In a downside scenario where production gradually declines by 0.4 million barrels per day by end-2026—due to storage bottlenecks, lack of blending components, or continued export disruptions—Goldman estimates Brent and WTI – with the latter tracked by the United States Oil Fund (NYSE:USO) – would average $58 and $54, about $2 above its base forecast.
Conversely, if production rises by 0.4 million barrels per day, aided by higher diluent imports, repairs to wells and upgraders, and an eventual lifting of the U.S. oil embargo, Brent and WTI could average $54 and $50 in 2026, roughly $2 below the baseline.
Beyond 2026, Goldman sees a clearer imbalance forming. Alongside recent production increases in Russia and the United States, the possibility of a gradual recovery in Venezuela adds to medium- and long-term supply pressures.

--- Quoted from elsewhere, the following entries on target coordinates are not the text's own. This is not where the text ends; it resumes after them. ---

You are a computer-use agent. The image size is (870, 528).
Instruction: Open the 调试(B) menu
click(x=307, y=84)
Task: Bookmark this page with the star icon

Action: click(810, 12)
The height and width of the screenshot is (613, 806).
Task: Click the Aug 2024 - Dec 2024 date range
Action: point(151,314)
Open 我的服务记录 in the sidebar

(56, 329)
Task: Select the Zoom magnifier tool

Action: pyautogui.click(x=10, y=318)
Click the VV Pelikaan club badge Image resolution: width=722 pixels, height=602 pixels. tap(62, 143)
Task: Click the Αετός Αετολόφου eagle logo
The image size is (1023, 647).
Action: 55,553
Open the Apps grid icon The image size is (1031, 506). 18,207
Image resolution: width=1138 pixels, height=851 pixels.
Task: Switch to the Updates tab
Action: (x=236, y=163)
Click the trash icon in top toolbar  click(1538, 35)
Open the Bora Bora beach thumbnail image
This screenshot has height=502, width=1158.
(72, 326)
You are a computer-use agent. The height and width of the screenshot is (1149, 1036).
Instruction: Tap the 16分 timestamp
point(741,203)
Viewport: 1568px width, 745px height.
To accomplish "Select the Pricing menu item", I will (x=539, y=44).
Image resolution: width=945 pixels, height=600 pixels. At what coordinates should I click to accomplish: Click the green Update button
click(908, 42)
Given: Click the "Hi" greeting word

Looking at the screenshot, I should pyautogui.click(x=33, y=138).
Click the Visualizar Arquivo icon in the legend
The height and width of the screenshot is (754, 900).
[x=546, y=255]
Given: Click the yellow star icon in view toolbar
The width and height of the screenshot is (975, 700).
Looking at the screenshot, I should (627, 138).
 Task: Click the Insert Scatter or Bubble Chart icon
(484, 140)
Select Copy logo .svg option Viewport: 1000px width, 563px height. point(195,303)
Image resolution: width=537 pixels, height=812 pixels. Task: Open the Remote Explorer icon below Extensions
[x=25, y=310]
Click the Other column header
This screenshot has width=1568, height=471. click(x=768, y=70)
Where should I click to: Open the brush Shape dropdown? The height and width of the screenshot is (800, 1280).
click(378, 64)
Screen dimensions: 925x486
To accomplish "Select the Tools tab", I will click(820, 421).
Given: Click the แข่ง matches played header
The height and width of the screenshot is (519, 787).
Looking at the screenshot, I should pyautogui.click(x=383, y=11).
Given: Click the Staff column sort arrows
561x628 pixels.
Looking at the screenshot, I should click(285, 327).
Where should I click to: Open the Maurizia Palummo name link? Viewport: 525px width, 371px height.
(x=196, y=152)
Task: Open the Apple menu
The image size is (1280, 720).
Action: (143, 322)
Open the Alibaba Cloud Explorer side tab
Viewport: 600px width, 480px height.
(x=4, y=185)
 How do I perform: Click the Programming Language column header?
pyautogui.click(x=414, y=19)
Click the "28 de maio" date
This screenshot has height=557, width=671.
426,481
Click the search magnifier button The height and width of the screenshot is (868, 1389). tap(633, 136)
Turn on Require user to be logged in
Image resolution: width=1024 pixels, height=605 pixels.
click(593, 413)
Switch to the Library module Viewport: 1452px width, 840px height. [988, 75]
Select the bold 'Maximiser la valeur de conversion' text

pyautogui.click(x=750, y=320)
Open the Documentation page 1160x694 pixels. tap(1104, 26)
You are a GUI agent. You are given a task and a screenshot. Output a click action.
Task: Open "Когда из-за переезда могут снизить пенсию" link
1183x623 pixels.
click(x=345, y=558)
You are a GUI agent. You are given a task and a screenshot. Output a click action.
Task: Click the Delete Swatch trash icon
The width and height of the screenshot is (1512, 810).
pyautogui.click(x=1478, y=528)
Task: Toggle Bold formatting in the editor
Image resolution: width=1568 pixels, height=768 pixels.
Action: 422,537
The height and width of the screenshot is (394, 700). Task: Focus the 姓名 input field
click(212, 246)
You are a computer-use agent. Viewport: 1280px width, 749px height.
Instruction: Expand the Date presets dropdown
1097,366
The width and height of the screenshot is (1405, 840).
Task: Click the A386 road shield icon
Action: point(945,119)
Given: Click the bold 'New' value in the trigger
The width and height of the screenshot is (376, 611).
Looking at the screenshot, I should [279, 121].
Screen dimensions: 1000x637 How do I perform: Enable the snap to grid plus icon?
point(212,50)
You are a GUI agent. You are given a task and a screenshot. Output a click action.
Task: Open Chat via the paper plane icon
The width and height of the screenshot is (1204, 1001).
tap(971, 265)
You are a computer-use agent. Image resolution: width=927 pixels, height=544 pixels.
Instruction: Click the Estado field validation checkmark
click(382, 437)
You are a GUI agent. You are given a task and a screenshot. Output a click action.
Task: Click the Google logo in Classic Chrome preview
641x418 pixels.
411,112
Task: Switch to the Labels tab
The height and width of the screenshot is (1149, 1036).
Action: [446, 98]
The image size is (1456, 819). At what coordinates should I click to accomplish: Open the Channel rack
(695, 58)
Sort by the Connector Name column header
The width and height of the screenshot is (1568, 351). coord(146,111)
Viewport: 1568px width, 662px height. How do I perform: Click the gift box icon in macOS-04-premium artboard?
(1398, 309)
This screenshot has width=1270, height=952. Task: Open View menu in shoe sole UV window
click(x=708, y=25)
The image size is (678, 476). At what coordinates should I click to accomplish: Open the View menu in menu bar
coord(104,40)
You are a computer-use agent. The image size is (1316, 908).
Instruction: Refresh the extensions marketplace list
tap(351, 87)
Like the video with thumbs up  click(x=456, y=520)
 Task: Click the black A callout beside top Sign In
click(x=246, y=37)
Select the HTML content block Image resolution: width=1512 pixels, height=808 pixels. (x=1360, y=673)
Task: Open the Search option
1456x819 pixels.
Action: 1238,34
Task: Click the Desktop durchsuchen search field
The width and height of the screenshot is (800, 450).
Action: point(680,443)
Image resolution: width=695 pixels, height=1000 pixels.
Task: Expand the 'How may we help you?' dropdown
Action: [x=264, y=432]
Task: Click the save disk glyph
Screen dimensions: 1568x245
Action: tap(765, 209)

In a scenario where Venezuelan output climbs to 2 million barrels per day by 2030 — versus 900,000 barrels per day in Goldman's base case — the bank estimates roughly $4 per barrel of downside to its $80 Brent forecast for that year.
A slow return of Venezuela's heavy, diesel-rich crude could also weigh on one of the energy market's strongest structural themes: bullish diesel margins. Additional heavy barrels would increase supply precisely where refiners have benefited from prolonged scarcity.